所述通过N-way K-shot方法得到支撑集和查询集包括：The support set and query set obtained by the N-way K-shot method include:

从数据集中随机抽取N个类，每个类抽取k个样本作为支撑集，支撑集中的样本用于生成N个类的原型；N classes are randomly selected from the data set, k samples are selected from each class as the support set, and the samples in the support set are used to generate prototypes of N classes;

再从N个类剩余的样本中每类抽取k个样本作为查询集，查询集用于计算网络的准确率，一样模型性能。Then, k samples are extracted from each of the remaining samples of the N classes as a query set, and the query set is used to calculate the accuracy of the network, which is the same as the model performance.

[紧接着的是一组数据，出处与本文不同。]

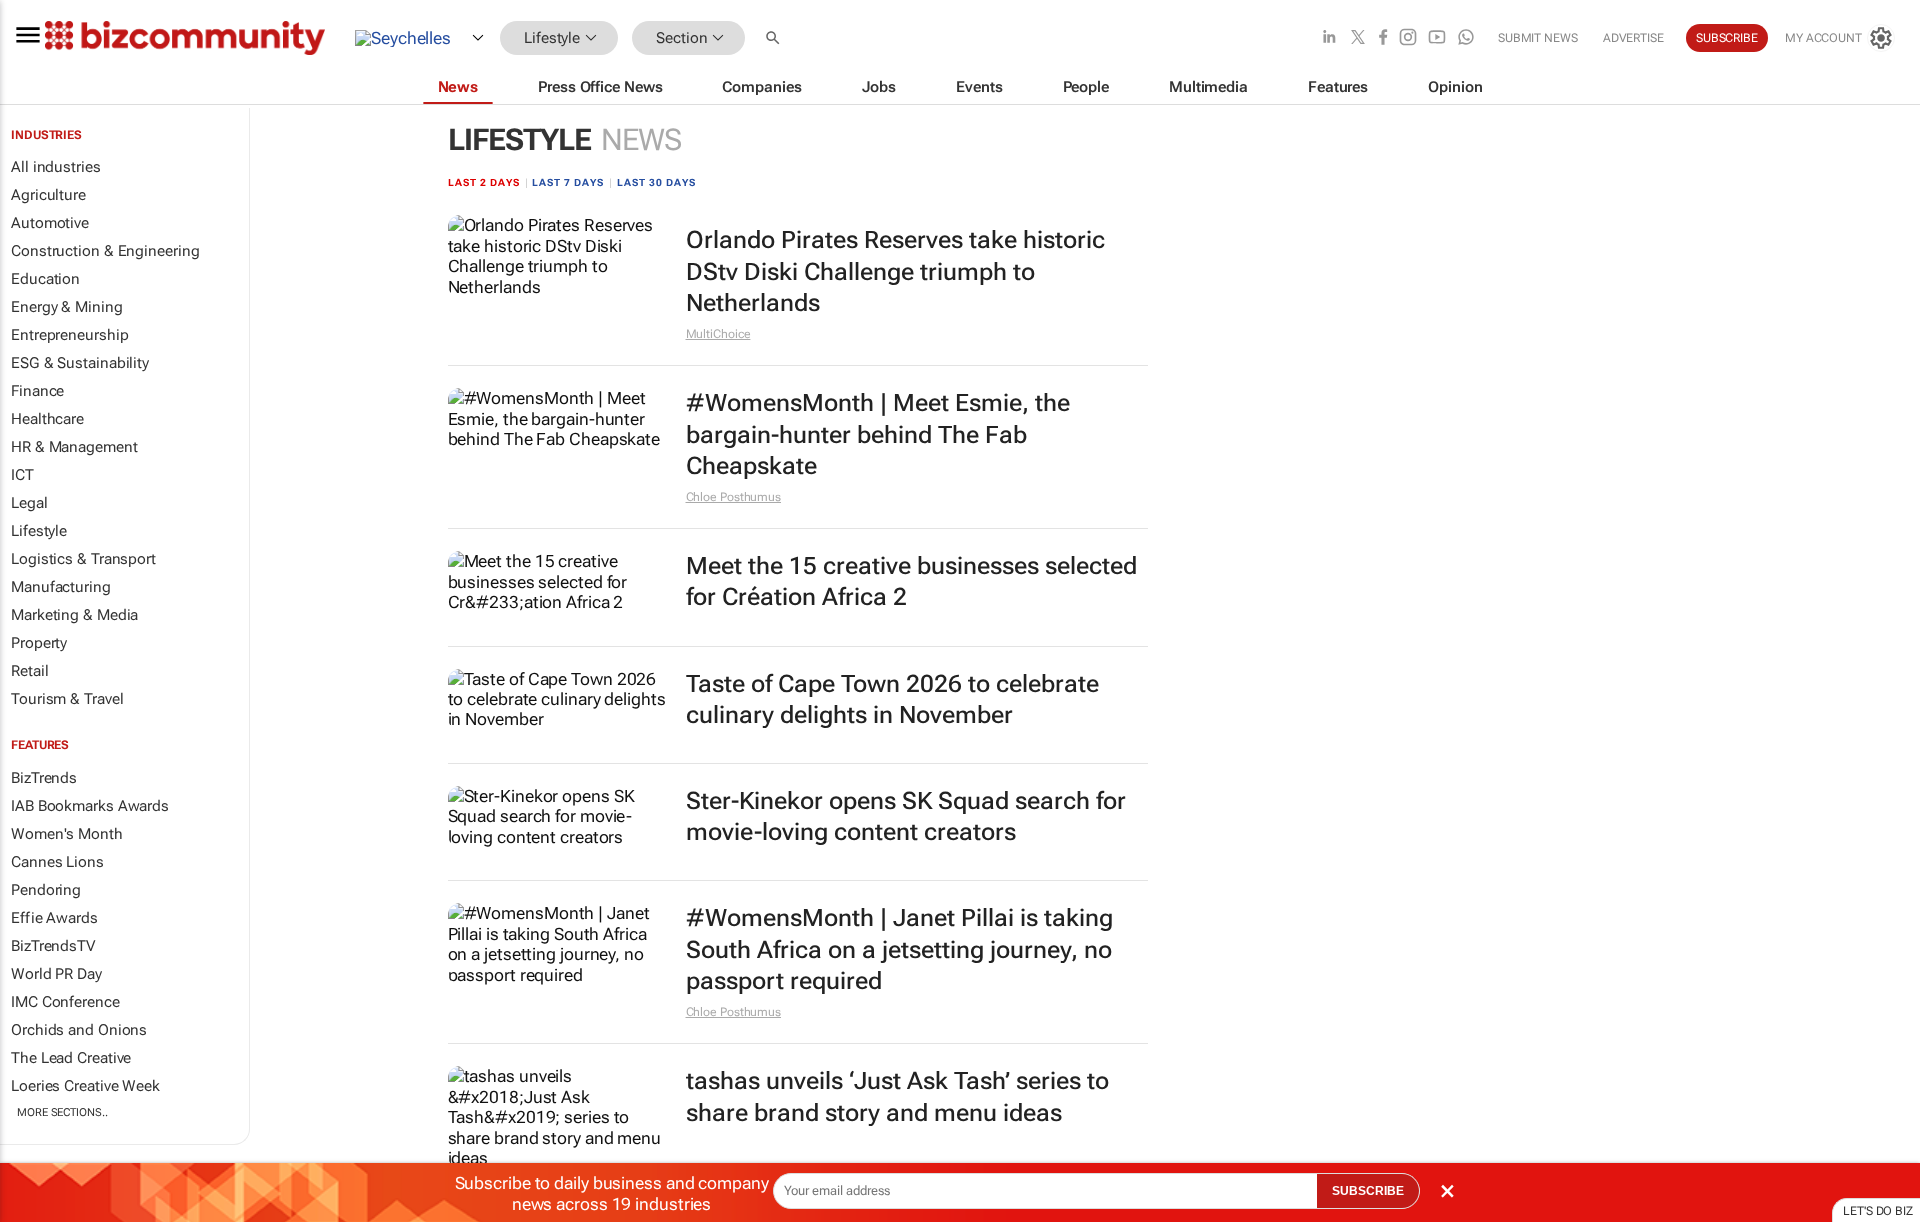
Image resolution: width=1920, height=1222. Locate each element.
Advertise (1633, 38)
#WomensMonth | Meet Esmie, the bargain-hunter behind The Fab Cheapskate (878, 434)
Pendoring (46, 890)
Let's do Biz (1878, 1211)
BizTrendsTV (53, 946)
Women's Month (67, 834)
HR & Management (74, 447)
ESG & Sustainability (80, 363)
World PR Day (56, 974)
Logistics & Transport (83, 559)
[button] (775, 38)
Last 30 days (656, 182)
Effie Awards (54, 918)
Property (39, 643)
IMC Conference (65, 1002)
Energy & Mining (67, 307)
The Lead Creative (71, 1058)
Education (45, 279)
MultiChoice (718, 334)
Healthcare (47, 419)
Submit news (1538, 38)
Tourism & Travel (67, 699)
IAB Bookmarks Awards (90, 806)
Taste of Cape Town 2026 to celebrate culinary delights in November (892, 699)
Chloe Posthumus (734, 497)
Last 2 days (484, 182)
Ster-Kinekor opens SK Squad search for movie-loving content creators (906, 816)
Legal (29, 503)
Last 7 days (568, 182)
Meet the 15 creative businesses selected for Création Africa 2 (911, 581)
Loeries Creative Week (85, 1086)
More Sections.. (62, 1112)
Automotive (50, 223)
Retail (29, 671)
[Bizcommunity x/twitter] (1358, 38)
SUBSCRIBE (1368, 1191)
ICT (22, 475)
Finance (37, 391)
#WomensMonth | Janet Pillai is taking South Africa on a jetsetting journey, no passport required (899, 949)
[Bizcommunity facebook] (1383, 38)
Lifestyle (39, 531)
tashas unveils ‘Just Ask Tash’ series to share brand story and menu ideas (897, 1096)
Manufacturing (61, 587)
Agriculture (48, 195)
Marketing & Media (74, 615)
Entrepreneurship (69, 335)
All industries (56, 167)
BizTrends (44, 778)
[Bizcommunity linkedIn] (1329, 38)
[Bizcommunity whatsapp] (1466, 38)
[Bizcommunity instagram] (1408, 38)
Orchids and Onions (79, 1030)
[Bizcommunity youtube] (1437, 38)
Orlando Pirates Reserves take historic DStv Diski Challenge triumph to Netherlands (895, 271)
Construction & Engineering (105, 251)
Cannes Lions (57, 862)
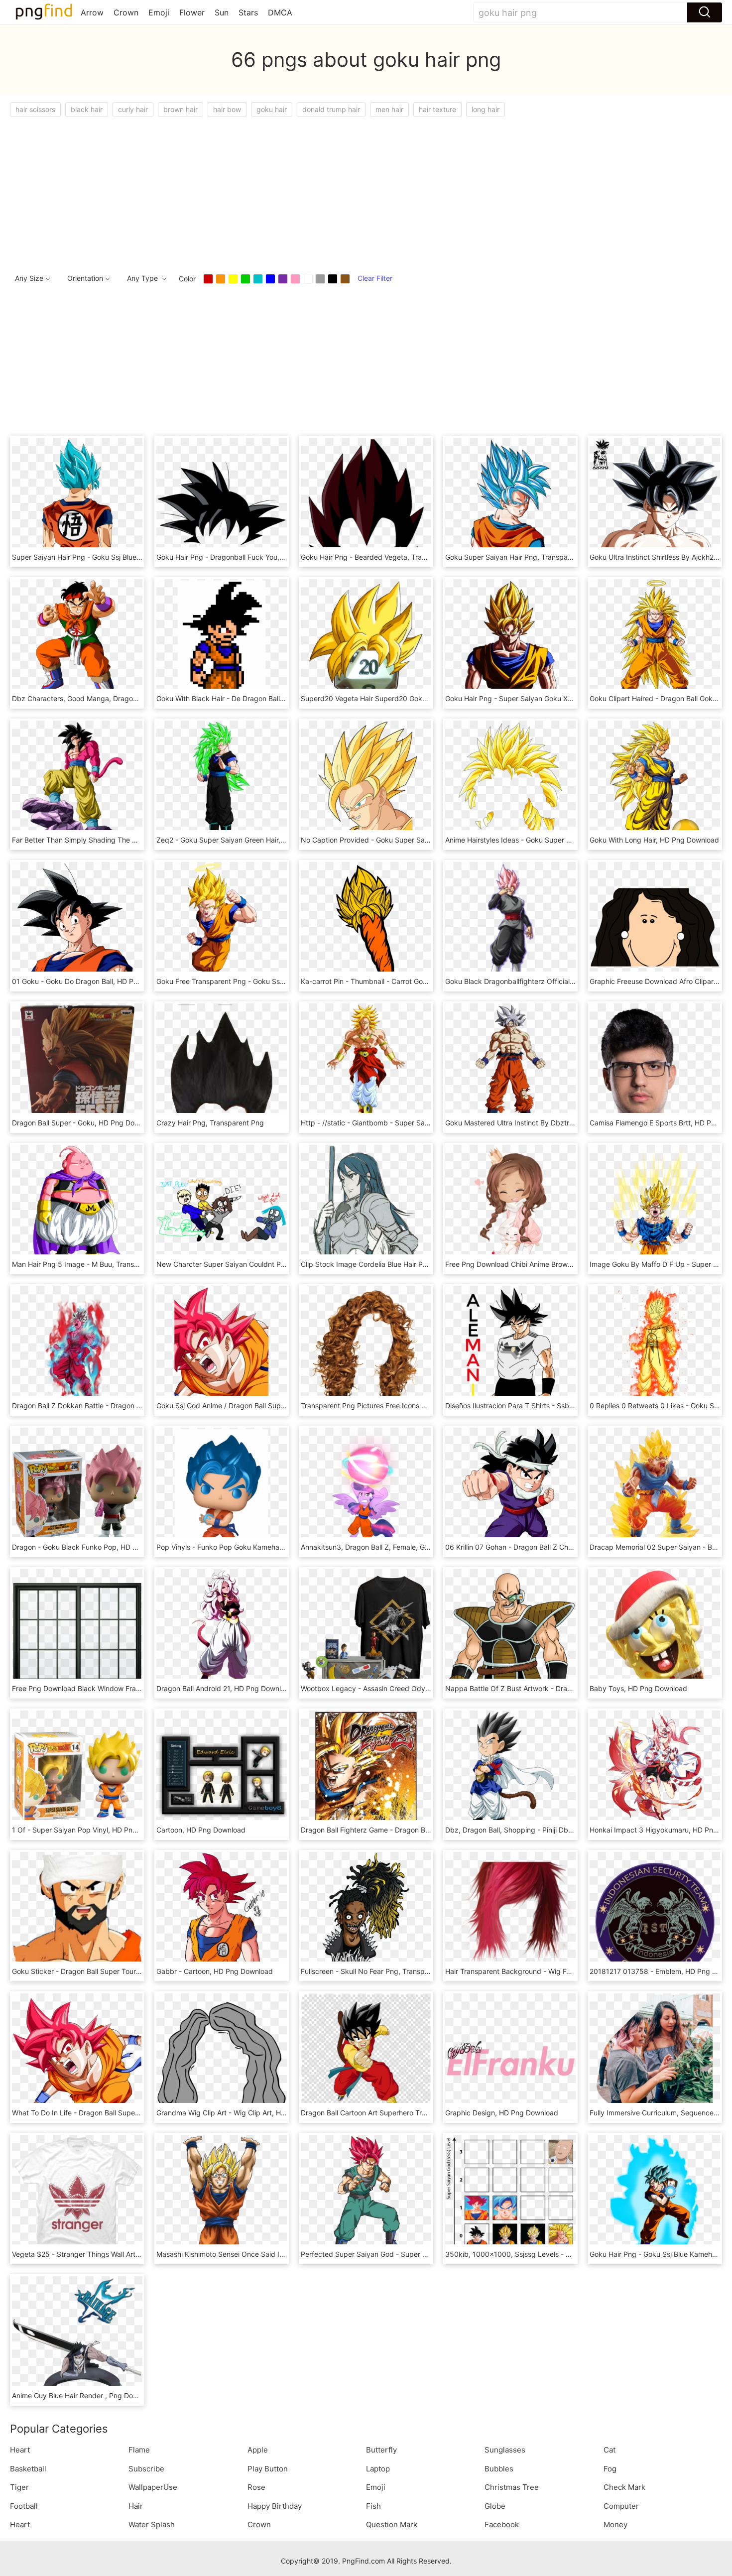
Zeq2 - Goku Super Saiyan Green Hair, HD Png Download (249, 840)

所述类特征提取步骤的具体内容包括：The specific content of the class feature extraction step includes:

对特征嵌入步骤中得到的支撑集样本特征向量e_ij进行变换得到

其中，W_s、b_s为转换矩阵和偏置项，Squash函数是一个非线性函数将向量压缩，使其长度在0到1之间对向量的长度进行归一化；Transform the support set sample feature vector e_ij obtained in the feature embedding step to obtain

Among them, W_s and b_s are the transformation matrix and the bias term, and the Squash function is a nonlinear function that compresses the vector so that its length is between 0 and 1 to normalize the length of the vector;

通过迭代的方式对输入向量

的权重向量更新后得到类整体特征。Iterate over the input vector

The weight vector of is updated to obtain the overall feature of the class.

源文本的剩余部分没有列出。